Partijen zullen hierna ook worden aangeduid als de vrouw en de man.
1. Het geding in feitelijke instanties
Voor het verloop van het geding in feitelijke instanties verwijst de Hoge Raad naar de navolgende stukken:
a. de beschikking in de zaak 328078 van de rechtbank 's-Gravenhage van 28 juli 2009;
b. de beschikkingen in de zaak 200.041.986.01 van het gerechtshof te 's-Gravenhage van 10 maart 2010 en 18 augustus 2010.
De beschikkingen van het hof zijn aan deze beschikking gehecht.
2. Het geding in cassatie
Tegen de beschikking van het hof heeft de vrouw beroep in cassatie ingesteld. Het cassatierekest is aan deze beschikking gehecht en maakt daarvan deel uit.
De man heeft geen verweerschrift ingediend.
De conclusie van de Advocaat-Generaal F.F. Langemeijer strekt tot verwerping van het beroep.
3. Beoordeling van de middelen
De in de middelen aangevoerde klachten kunnen niet tot cassatie leiden.

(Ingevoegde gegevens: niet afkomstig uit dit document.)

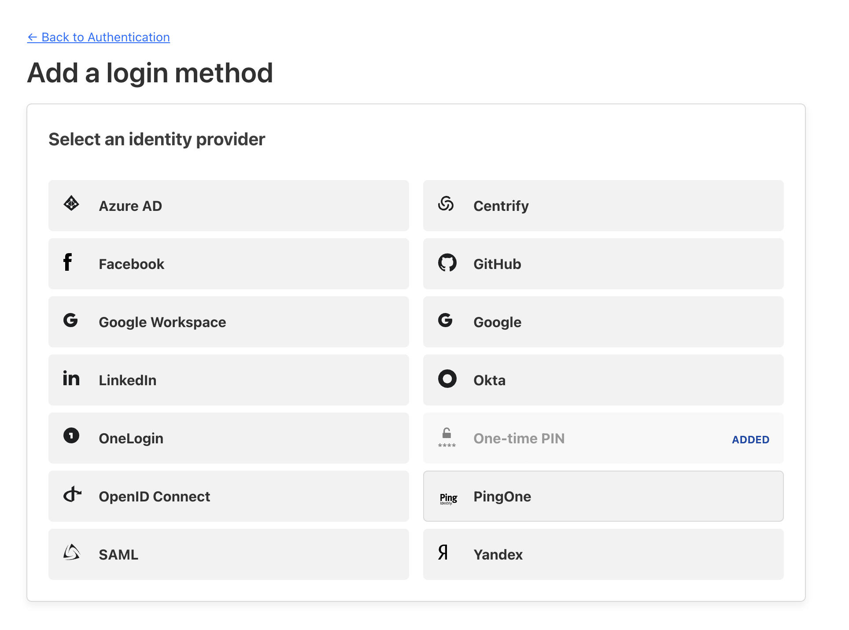Select the OpenID Connect provider icon
849x630 pixels.
pos(72,495)
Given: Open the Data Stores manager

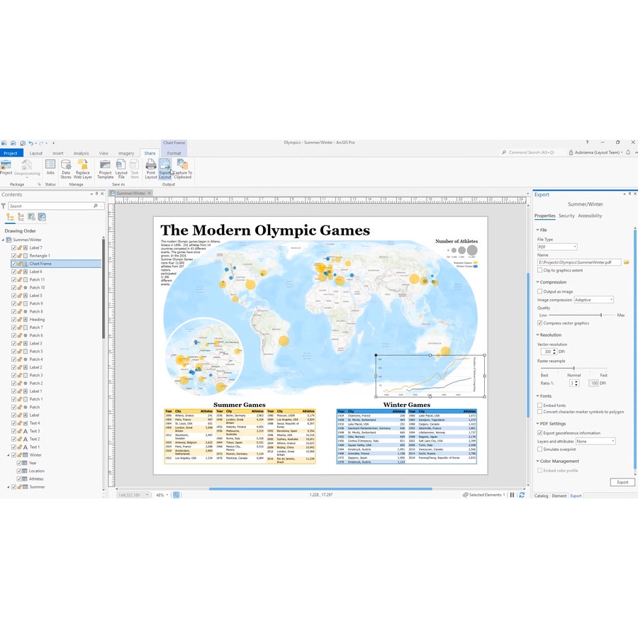Looking at the screenshot, I should tap(66, 169).
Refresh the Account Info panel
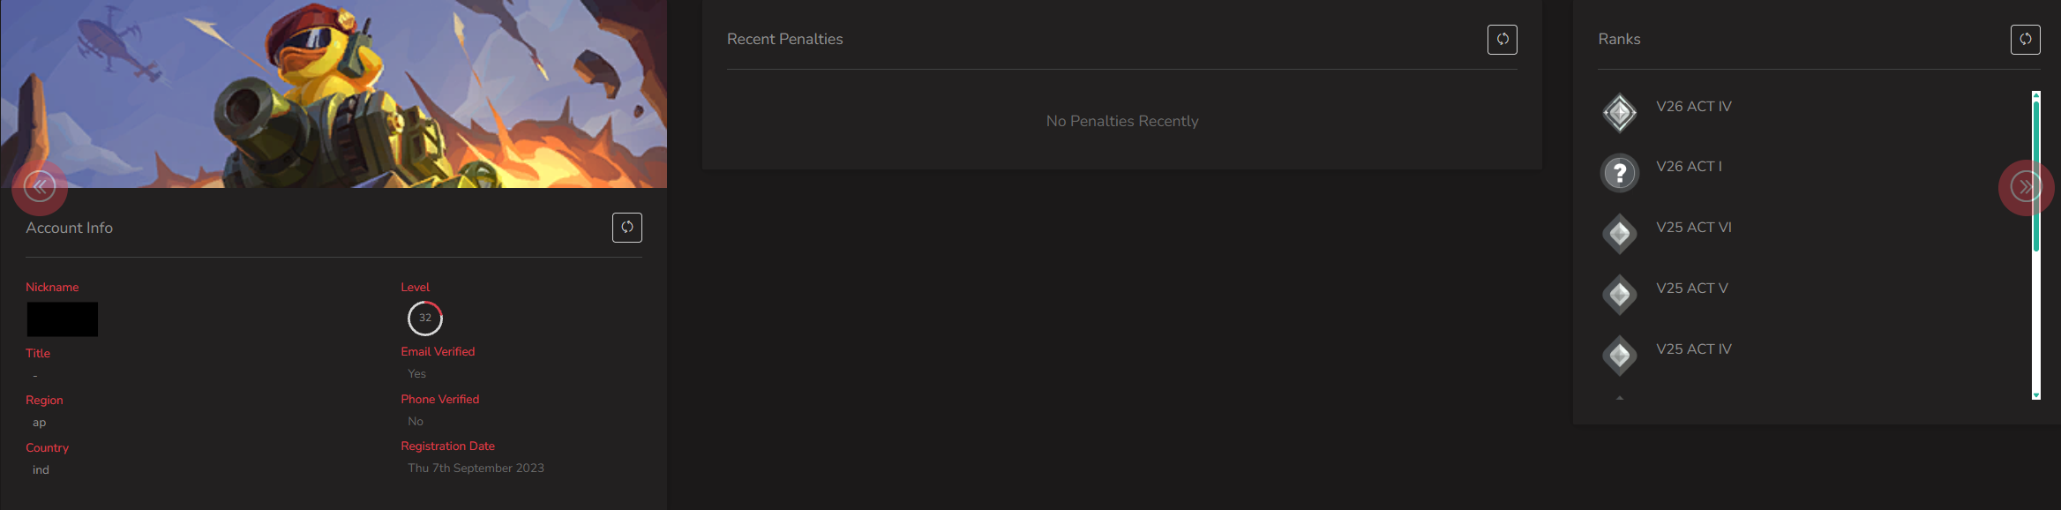Screen dimensions: 2061x510 click(627, 228)
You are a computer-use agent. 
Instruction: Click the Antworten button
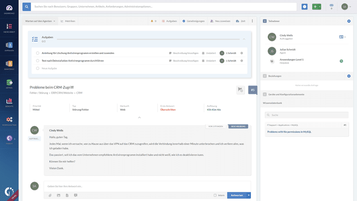click(x=237, y=195)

Zulks behoeft, gezien art. 81 RO, geen nadere motivering nu de klachten niet nopen tot beantwoording van rechtsvragen in het belang van de rechtseenheid of de rechtsontwikkeling.
4. Beslissing
De Hoge Raad verwerpt het beroep.
Deze beschikking is gegeven door de raadsheren F.B. Bakels, als voorzitter, W.D.H. Asser en G. Snijders, en in het openbaar uitgesproken door de raadsheer J.C. van Oven op 23 september 2011.